Journalists as Professionals
Let us benevolently stipulate that journalism is a profession.
Is there any other profession that requires such a low level of skill to enter? Journalists fancy themselves the equal of doctors, lawyers, and chief executives. This is evidenced by the multiplicity of journalism graduate schools and the importance that students, graduates, and faculty of those schools place on their ability to train future journalists. The implication is that one must go through the "rigor" of such programs to come out at the other end a certified professional journalist.
The degree of difficulty of any profession should be measured by how challenging it would be for a dilettante to come in and do the job. Could the average journalist walk into a hospital and perform surgery? Could the average journalist walk into a courtroom and prosecute a case? Could the average journalist walk into a design studio and turn out a brand new car model? No, no, no. But it is not much of a stretch to think that most anyone in those professions could turn out decent journalism and, in fact, better than what passes for journalism in this country.
The fundamental principles of journalism can be learned and honed by the average high school sophomore. The basics are simple. Find out and relay the who, what, when, and why of a story. Write a lead (or lede, if you prefer) that captures the essence of the story and the attention of the reader. Quote and attribute exactly. Get multiple sources for any claims or assertions. Use a telephone. Use a recorder. Dig. Question and be skeptical of all sides. Turn the story in on time. And never insert oneself and one's biases into that story.
Last night's debate was merely the most recent iteration of the American press corps inserting themselves into a story and defining the story's narrative -- the deification, perpetuation of the myth, and rooting interest in the political success of Barack Obama.

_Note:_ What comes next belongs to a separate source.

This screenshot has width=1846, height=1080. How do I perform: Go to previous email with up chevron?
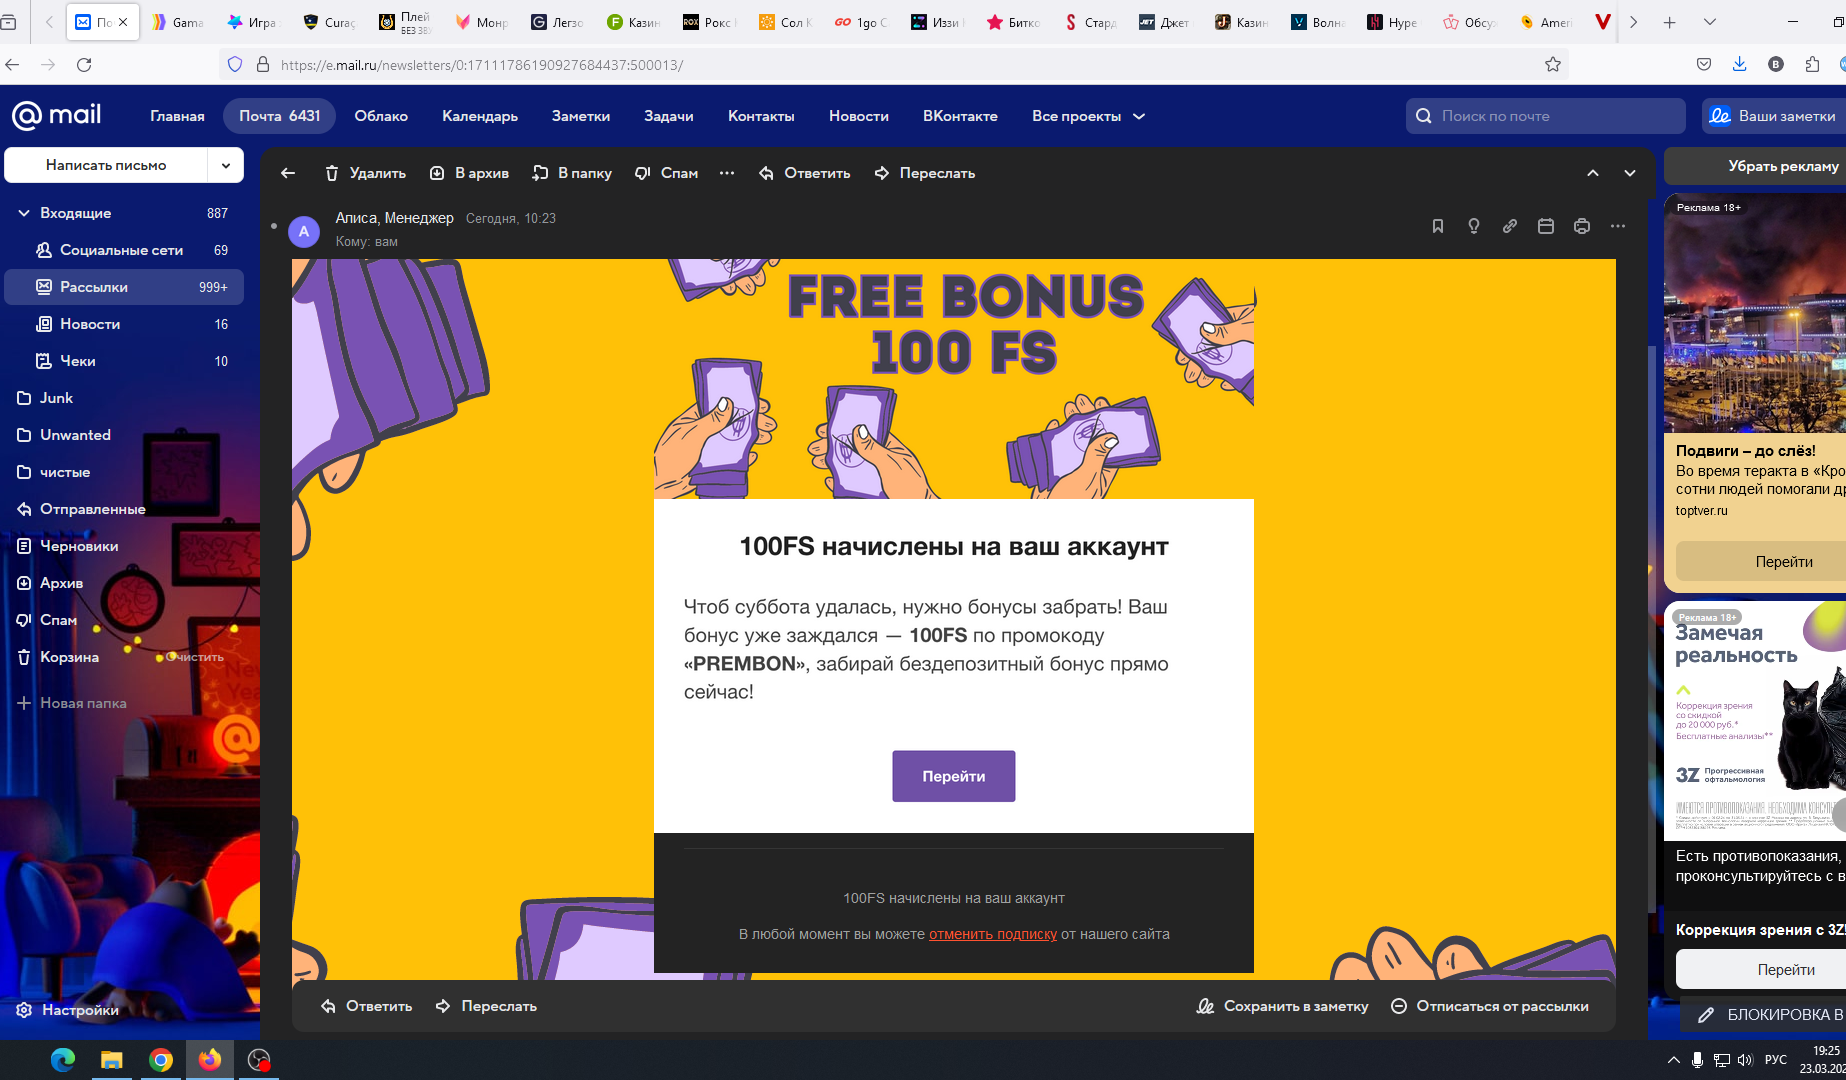[1593, 173]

AT's Nidra Poller adroitly sums up the grotesque performance of CNN's Candy Crowley in attempting to shut down Mitt Romney so that her candidate could spin his fairy tales, despite Crowley's too-late admission that Romney was "right in the main." But the damage had been done, the latest transaction between client and service provider completed. Most anyone not "trained" as a professional journalist yet interested in the truth would have been able to do a better job.

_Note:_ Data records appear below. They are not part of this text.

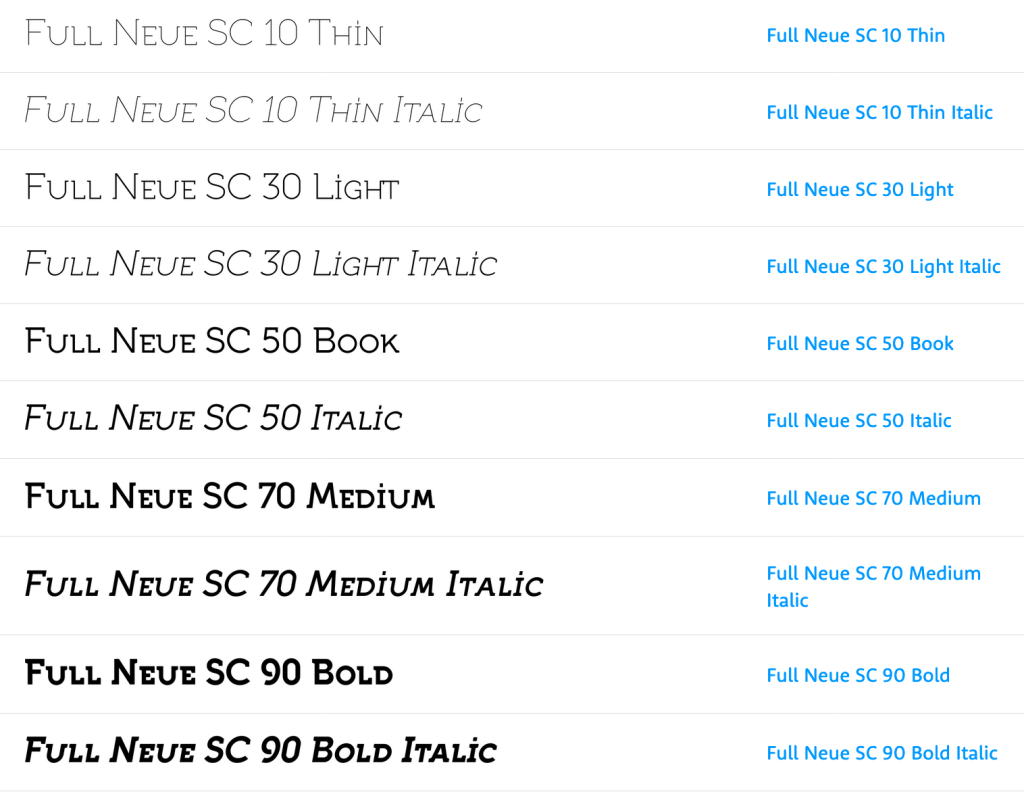Select the 50 Book font preview sample
Screen dimensions: 1024x792
point(212,341)
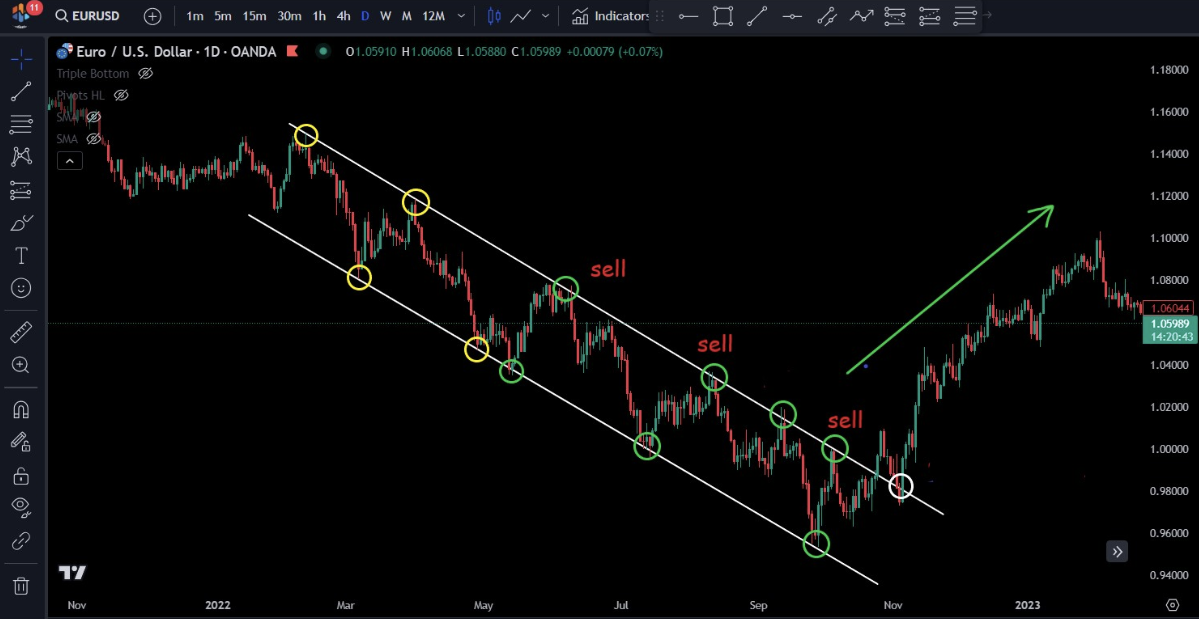Toggle hide all drawings eye icon
The width and height of the screenshot is (1199, 619).
20,507
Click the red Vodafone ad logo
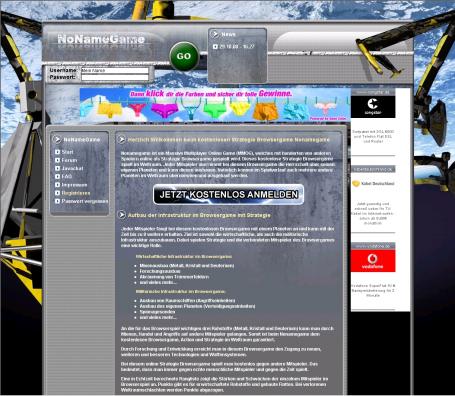Image resolution: width=455 pixels, height=396 pixels. tap(373, 261)
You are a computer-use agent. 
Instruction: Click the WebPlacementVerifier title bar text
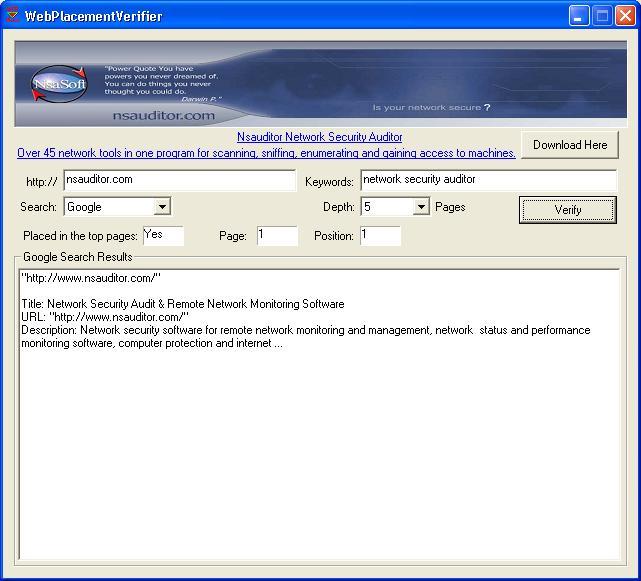(x=93, y=16)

Once during a post-game press conference, former college basketball coach Bob Knight corrected a young reporter who inadvertently asked him about something that occurred on the "field" during the basketball game that had just been played. Knight told the reporter that when covering a basketball game it is important to remember that the playing surface is called a "court."
"I try to help you young people," Knight said, "who have chosen this profession that's one or two steps above prostitution."
Not for Candy Crowley is that separation. She proved that, during the second U.S. presidential debate of 2012, she was the lady of the night.